La méditation était alors ma préoccupation et je me suis tourné vers le Zen (禅) Soto qui était le plus représenté à l’époque – et même le seul – alors que désormais d’autres écoles Zen (le Rinzaï qui donne beaucoup d’importance aux Koans [injonctions paradoxales], le Son coréen qui comprend en sus du Zazen des pratiques communes à d’autres écoles comme les prosternations, les mantras etc. l’école Sambo Kyôdan etc.) ont leurs instructeurs (Sensei) voire leurs maîtres et leurs dojos en France et dans différents pays d’Europe.

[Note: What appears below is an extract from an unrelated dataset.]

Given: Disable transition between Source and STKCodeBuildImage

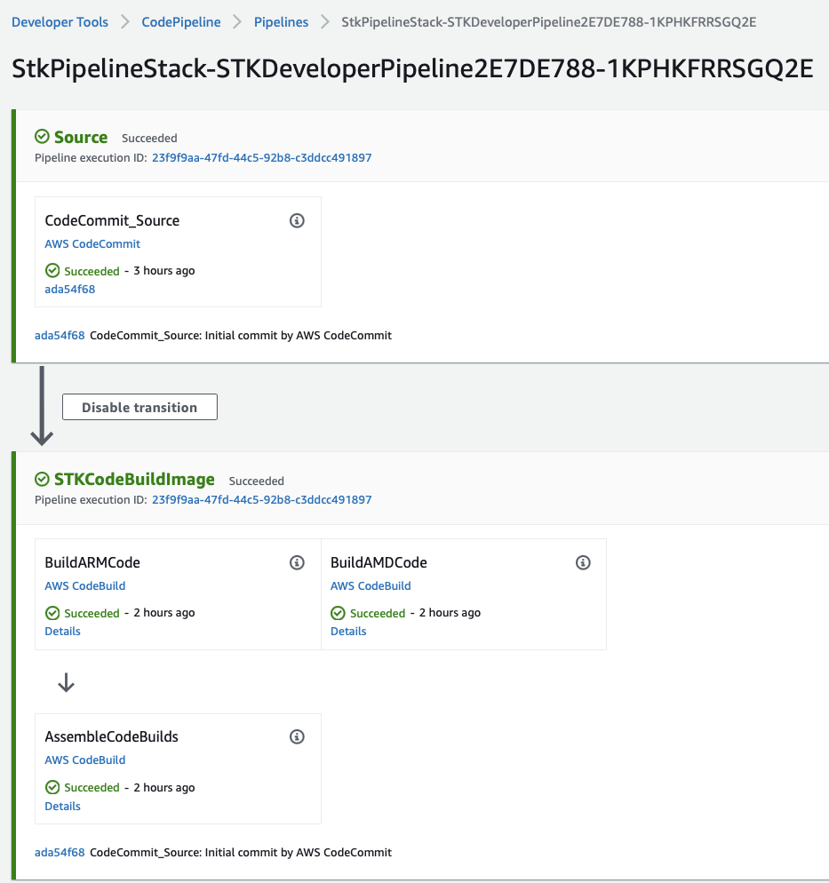Looking at the screenshot, I should 139,407.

Dans l’école Soto du Zen qui a été introduite en France dans les années soixante par Taisen Deshimaru disciple de
Kôdô Sawaki (voir son émouvante biographie ) et que l’on trouve dans toute l’Europe désormais, prime sur tout l’assise nue :
Zazen (座禅).
C’était ce qu’il me fallait.
Il s’agit de s’asseoir dans la posture juste (en lotus, demi-lotus ou posture birmane) celle dans laquelle Sâkyamuni, le Bouddha historique, a rencontré l’Eveil, posture ni crispée, ni relâchée, sans visualisation, sans combattre mais sans alimenter les pensées, sans recherche d’effet (genre relaxation ou concentration ou inspiration avant l’action) sans but et surtout pas en recherchant la Réalisation, le Satori, et encore moins la rencontre du Bouddha (« Si tu rencontres le Bouddha, frappe-le ! » est-il enseigné. C’est très physique : se tenir le dos droit, le menton rentré, la tête poussant vers le ciel, les genoux appuyant sur le sol, concentré sur la respiration avec une expiration longue et une inspiration lui succédant naturellement, attentif aux crispations ou l’avachissement. Seulement s’asseoir Shikantaza 只管打坐 disait Maître Dogen.

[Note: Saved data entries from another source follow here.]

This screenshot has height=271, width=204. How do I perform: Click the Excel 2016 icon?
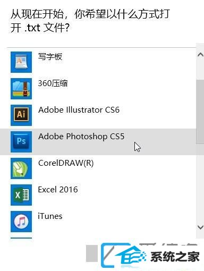pos(21,195)
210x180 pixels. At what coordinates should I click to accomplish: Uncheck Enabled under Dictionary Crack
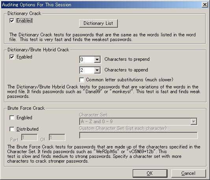12,21
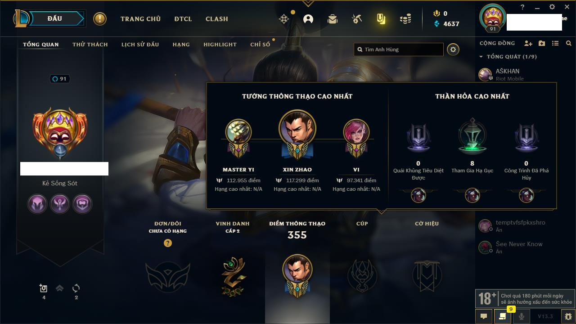Click the unranked help question mark

168,243
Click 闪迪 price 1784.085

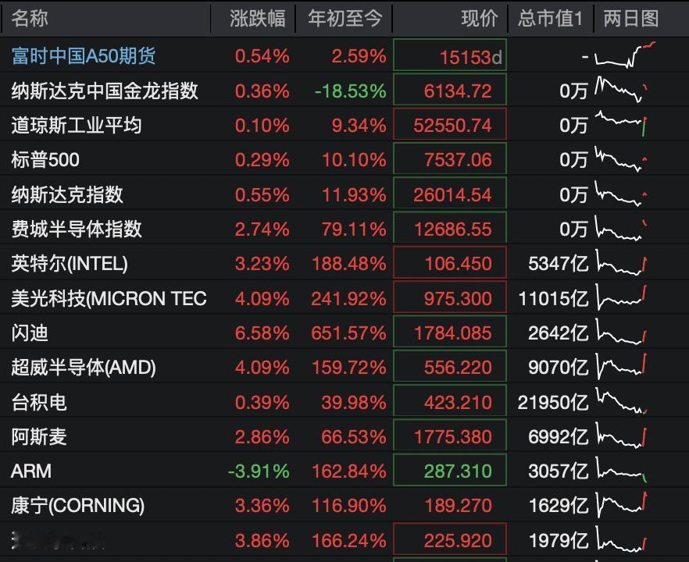(452, 333)
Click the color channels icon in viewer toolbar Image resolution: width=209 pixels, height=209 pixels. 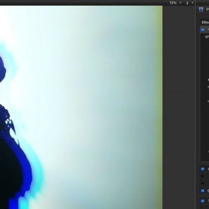click(x=187, y=3)
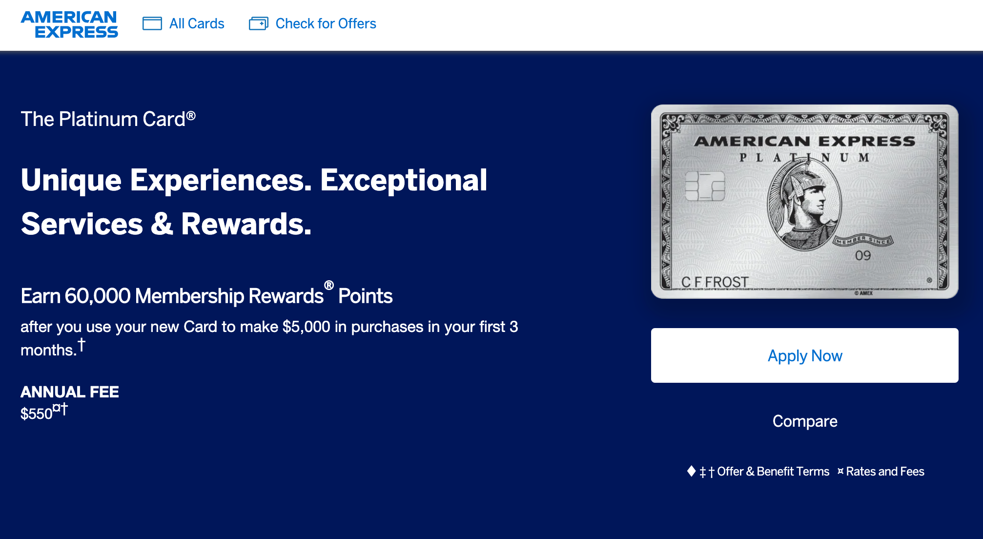The width and height of the screenshot is (983, 539).
Task: Click the American Express logo
Action: click(69, 24)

Plus trivialement ou plus rudement "Assieds-toi et ferme-la" dit un instructeur américano-japonais ancien musicien de rock. Par parenthèse une certaine rudesse n’est pas forcément le contraire de la compassion mais plutôt en est aussi une forme, je ne l’oublierai jamais dès ce moment, écartant les mièvreries du politiquement correct qui n’est autre que de la culture chrétienne sécularisée, sans Dieu.
Pratique simple et dépouillée mais riche d’enseignements. Zazen n’est pas seulement une posture physique qui invite au calme les excités, ou oblige les endormis à se tenir éveillés, c’est à la fois une métaphore de la vie selon le Zen et la vie même. Considéré par cette école comme l’enseignement en droite ligne du Bouddha il y a 2500 ans et transmis de maître à disciple, le Dhyâna est devenu le Ch’an à son introduction en Chine par le 28eme Patriarche Bodhidharma, puis le Zen au Japon grâce à Dogen au 13° siècle dont les textes sont devenus le fondement même de cette école. J’ai donc pratiqué encore une fois de tout mon être, corps et esprit, matin (quelquefois même midi) et soir seul sur mon zafu (coussin de méditation, rond, noir, bourré sur mesure de kapok) comme on le fait dans l’école Soto : face à un mur. Et j’ai bien sûr participé aux sesshins (retraites) du temple de la Gendronnière puisque c’est dans le cadre de l’AZI que j’ai pratiqué. Cette pratique a été pour moi une merveilleuse école d’ascèse, de dignité, d’engagement, de foi, de courage, de persévérance, de longanimité. Les rituels exigeants, beaux et sobres m’ont alors convenu parfaitement et bien qu’esthétiquement très japonaise on pouvait trouver dans cette école un dépouillement tel qu’il restait ouvert à l’universel et donc convenable pour un Français ; davantage que le foisonnement et le bigarré de la culture tibétaine.
Quant à la « théorie » développée aussi bien dans le recueil de leçons de Dogen que condensée dans le Sutra du cœur il aura contribué à faire place nette en mon esprit de sorte que l’apophatisme de la théologie orthodoxe n’aura par été très déstabilisante par la suite.